Origami and Kirigami, the famous Japanese art forms of paper folding and cutting, have inspired the design of novel materials & structures utilizing their geometry. In this article, we explore the geometry of the lesser known popup art, which uses the facilities of both origami and kirigami via appropriately positioned folds and cuts. The simplest popup-unit resembles a four-bar mechanism, whose cut-fold pattern can be arranged on a sheet of paper to produce different shapes upon deployment. Each unit has three parameters associated with the length and height of the cut, as well as the width of the fold. We define the mean and Gaussian curvature of the popup structure via the discrete surface connecting the fold vertices and develop a geometric description of the structure. Using these definitions, we arrive at a design pipeline that identifies the cut-fold pattern required to create popup structure of prescribed shape which we test in experiments. By introducing splay to the rectangular unit-cell, a single cut-fold pattern is shown to take multiple shapes along the trajectory of deployment, making possible transitions from negative to positive curvature surfaces in a single structure. We demonstrate application directions for these structures in drag-reduction, packaging, and architectural facades.

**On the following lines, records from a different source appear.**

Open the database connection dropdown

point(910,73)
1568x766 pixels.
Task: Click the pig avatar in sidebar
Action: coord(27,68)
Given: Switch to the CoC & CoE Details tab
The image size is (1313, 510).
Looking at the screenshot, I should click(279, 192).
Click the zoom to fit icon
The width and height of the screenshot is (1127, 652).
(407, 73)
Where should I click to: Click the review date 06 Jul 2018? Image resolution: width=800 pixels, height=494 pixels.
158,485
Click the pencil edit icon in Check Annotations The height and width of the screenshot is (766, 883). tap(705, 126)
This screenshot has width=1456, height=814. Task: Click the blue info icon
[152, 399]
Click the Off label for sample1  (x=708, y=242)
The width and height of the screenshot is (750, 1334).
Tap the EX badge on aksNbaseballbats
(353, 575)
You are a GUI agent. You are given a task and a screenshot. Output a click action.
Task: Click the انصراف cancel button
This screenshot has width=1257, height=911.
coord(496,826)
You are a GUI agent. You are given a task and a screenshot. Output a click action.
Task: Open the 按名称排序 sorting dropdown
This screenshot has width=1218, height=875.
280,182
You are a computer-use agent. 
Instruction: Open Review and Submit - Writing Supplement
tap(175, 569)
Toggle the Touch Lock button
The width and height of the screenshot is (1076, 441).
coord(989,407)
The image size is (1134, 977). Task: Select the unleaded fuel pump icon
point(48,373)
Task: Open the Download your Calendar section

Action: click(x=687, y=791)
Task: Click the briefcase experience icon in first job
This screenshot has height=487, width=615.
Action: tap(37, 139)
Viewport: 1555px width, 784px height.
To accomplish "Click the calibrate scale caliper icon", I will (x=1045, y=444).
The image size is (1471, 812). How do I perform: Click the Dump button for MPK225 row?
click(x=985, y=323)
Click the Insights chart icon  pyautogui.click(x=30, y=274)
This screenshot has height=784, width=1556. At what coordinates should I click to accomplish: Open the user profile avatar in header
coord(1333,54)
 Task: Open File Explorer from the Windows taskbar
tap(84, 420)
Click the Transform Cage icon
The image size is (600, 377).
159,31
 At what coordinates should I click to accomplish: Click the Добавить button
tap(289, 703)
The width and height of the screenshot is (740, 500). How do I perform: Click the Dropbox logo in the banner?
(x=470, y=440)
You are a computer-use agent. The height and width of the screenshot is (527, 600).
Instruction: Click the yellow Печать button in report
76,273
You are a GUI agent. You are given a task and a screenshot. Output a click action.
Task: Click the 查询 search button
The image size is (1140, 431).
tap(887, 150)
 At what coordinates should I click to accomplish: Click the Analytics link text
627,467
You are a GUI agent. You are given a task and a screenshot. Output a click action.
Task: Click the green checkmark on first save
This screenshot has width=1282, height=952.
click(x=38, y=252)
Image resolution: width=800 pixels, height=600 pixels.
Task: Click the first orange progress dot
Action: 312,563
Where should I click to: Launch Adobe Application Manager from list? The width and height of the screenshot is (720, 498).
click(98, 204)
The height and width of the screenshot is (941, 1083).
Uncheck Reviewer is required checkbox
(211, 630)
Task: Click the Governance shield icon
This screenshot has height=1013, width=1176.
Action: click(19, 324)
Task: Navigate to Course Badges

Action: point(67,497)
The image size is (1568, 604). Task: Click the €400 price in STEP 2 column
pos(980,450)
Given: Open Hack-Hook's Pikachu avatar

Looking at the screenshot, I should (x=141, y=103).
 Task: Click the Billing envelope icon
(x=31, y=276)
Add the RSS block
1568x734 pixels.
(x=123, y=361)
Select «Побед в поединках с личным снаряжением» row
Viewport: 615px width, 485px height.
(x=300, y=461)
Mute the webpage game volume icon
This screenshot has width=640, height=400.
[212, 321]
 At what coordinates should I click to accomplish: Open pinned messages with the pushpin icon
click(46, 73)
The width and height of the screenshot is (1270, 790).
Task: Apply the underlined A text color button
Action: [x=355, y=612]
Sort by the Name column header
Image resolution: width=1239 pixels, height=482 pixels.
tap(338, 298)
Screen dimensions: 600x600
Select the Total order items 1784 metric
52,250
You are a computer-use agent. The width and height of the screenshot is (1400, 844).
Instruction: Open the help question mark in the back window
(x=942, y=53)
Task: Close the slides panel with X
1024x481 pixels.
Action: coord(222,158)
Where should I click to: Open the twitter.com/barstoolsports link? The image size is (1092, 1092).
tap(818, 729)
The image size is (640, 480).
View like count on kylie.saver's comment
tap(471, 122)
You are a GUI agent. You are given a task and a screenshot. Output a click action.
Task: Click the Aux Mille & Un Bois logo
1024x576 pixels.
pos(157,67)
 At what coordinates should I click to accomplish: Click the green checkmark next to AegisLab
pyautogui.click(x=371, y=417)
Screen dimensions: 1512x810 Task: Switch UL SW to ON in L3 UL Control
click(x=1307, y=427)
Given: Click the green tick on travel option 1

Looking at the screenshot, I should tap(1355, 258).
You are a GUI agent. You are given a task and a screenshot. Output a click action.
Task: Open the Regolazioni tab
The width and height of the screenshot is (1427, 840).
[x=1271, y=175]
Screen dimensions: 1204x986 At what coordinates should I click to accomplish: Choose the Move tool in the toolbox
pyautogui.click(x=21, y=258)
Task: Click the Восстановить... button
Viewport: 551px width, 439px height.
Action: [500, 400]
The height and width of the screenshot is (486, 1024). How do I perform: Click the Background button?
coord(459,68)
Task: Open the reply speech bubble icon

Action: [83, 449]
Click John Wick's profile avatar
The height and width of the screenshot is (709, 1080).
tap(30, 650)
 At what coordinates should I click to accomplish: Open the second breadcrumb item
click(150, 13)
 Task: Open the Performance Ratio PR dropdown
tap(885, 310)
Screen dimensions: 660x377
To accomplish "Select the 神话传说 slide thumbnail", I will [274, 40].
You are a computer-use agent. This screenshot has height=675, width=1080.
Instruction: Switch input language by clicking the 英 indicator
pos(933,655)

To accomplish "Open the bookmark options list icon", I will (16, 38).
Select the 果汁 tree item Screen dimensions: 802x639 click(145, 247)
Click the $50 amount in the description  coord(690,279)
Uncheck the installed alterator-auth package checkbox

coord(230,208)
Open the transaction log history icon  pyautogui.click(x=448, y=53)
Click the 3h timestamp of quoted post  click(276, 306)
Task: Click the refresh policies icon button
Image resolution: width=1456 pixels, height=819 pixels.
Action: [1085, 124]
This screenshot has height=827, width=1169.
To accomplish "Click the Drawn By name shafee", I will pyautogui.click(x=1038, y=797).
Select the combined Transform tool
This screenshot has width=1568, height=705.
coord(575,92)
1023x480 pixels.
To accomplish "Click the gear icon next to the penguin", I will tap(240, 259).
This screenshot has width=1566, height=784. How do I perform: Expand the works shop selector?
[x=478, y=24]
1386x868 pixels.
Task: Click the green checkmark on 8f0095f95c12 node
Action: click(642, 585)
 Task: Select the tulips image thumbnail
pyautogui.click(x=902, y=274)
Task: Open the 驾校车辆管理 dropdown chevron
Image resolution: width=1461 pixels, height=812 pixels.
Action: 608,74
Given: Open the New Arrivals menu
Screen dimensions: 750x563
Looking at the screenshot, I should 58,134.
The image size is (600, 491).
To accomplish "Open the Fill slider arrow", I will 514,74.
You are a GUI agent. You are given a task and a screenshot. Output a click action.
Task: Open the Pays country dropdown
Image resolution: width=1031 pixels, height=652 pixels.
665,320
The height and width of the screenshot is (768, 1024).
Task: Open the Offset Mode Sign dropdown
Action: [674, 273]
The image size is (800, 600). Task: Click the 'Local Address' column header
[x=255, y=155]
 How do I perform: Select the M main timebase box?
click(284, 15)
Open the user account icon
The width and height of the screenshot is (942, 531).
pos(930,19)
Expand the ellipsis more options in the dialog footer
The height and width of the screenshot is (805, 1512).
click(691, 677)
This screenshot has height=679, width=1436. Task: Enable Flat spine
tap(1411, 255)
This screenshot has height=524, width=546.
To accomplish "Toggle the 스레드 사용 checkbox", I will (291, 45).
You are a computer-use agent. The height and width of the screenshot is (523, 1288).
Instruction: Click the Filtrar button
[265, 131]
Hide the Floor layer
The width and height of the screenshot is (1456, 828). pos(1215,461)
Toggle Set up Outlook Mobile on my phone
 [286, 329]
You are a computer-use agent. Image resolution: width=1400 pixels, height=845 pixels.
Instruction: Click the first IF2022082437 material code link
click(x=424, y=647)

翻译：折纸与剪纸作为日本著名的纸艺形式，其几何原理启发了新型材料与结构的设计。本文探讨了相对鲜为人知的弹跳式立体纸艺的几何学，该艺术形式通过合理布置折痕与切口，综合运用了折纸与剪纸的技法。最基本的弹跳单元类似于四连杆机构，其切-折图案可排列在纸面上，在展开时形成不同形状。每个单元具有三个参数，分别对应切口的长度与高度，以及折痕的宽度。我们通过连接折痕顶点的离散曲面定义了弹跳结构的平均曲率与高斯曲率，并建立了该结构的几何描述。基于这些定义，我们构建了一套设计流程，可识别生成指定形状弹跳结构所需的切-折图案，并通过实验进行了验证。通过对矩形单元引入展开变形，单个切-折图案可沿展开轨迹呈现多种形态，使得单一结构能够实现从负曲率曲面到正曲率曲面的过渡。我们展示了此类结构在减阻、包装和建筑立面等领域的应用方向。